A strong stock market, low interest rates, and confidence in the ability of innovative companies to generate sales are heating up the market for initial public offerings. Especially tech stocks. When I read about IPOs for Candy Crush, the addictive mobile app, or Godaddy, the web-site registration firm best known for its edgy Super Bowl ads, I start to wonder.
There were 25 tech IPOs in the fourth quarter of 2013, compared with 8 in the fourth quarter of 2012. Many investors remember the heady days of 1998 and ‘99, when someone with an idea and not much more would go public. Back then it was anything dot-com related; now it’s cloud-based technology that’s in the spotlight—cloud-based payrolls, cloud-based call-centers; cloud-based trade-management.

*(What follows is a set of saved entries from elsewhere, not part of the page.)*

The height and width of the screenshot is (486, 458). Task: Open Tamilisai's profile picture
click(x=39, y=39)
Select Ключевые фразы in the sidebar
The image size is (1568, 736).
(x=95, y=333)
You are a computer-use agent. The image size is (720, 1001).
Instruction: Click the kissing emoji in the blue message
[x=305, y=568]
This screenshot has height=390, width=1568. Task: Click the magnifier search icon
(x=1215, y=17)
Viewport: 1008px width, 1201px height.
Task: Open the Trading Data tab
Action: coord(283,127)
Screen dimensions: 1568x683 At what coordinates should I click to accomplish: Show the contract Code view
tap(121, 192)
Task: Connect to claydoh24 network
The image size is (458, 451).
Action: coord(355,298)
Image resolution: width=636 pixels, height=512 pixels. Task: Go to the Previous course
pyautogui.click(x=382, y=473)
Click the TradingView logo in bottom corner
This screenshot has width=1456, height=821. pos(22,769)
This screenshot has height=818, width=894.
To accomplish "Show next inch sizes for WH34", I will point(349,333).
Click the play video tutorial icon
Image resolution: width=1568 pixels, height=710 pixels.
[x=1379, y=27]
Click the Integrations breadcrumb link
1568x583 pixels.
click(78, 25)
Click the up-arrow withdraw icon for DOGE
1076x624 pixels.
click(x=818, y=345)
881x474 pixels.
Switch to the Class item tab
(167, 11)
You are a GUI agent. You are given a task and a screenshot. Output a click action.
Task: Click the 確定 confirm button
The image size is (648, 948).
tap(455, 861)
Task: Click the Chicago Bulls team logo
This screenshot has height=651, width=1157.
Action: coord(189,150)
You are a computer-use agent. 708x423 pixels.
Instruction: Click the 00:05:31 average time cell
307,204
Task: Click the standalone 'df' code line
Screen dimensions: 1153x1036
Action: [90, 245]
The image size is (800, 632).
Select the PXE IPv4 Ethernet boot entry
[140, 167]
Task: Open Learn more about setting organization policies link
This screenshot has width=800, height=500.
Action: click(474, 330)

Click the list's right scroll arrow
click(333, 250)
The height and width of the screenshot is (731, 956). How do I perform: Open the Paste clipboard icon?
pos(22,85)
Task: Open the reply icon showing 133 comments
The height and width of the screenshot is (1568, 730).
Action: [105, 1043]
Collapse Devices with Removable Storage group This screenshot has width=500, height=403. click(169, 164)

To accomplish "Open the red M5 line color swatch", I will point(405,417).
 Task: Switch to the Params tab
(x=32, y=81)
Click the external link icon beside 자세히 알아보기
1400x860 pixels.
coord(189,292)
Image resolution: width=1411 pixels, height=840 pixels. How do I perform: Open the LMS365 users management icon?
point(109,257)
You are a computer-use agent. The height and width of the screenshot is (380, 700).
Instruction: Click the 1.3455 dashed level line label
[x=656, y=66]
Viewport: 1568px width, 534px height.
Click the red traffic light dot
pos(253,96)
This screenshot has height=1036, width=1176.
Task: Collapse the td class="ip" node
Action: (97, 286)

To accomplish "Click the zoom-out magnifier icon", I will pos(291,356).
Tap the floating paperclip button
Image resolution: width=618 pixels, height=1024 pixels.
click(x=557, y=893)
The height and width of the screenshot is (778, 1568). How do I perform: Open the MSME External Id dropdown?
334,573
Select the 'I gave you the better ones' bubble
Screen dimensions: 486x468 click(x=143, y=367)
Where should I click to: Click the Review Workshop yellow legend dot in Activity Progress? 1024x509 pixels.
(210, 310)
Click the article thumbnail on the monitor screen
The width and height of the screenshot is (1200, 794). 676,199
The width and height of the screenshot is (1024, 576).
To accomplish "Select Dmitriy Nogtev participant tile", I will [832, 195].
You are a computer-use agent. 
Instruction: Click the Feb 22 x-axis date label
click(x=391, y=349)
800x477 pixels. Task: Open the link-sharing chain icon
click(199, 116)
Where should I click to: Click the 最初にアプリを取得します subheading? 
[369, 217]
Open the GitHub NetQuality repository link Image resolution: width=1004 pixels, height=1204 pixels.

Is it different this time? Back then, the average listing firm had been in existence only 4.5 years; now they’ve been around 13 years before they go public. At that time they often went public to raise primary capital; now they list so they can offer stock options to lure engineering staff. And there were 457 IPOs in 1999—more than twice as many as last year.
The witches in Macbeth chanted: “Double, double, toil and trouble, fire burn and cauldron bubble” as they brewed up their potion of disaster. Let’s hope the market isn’t brewing of a cauldron of trouble for investors now.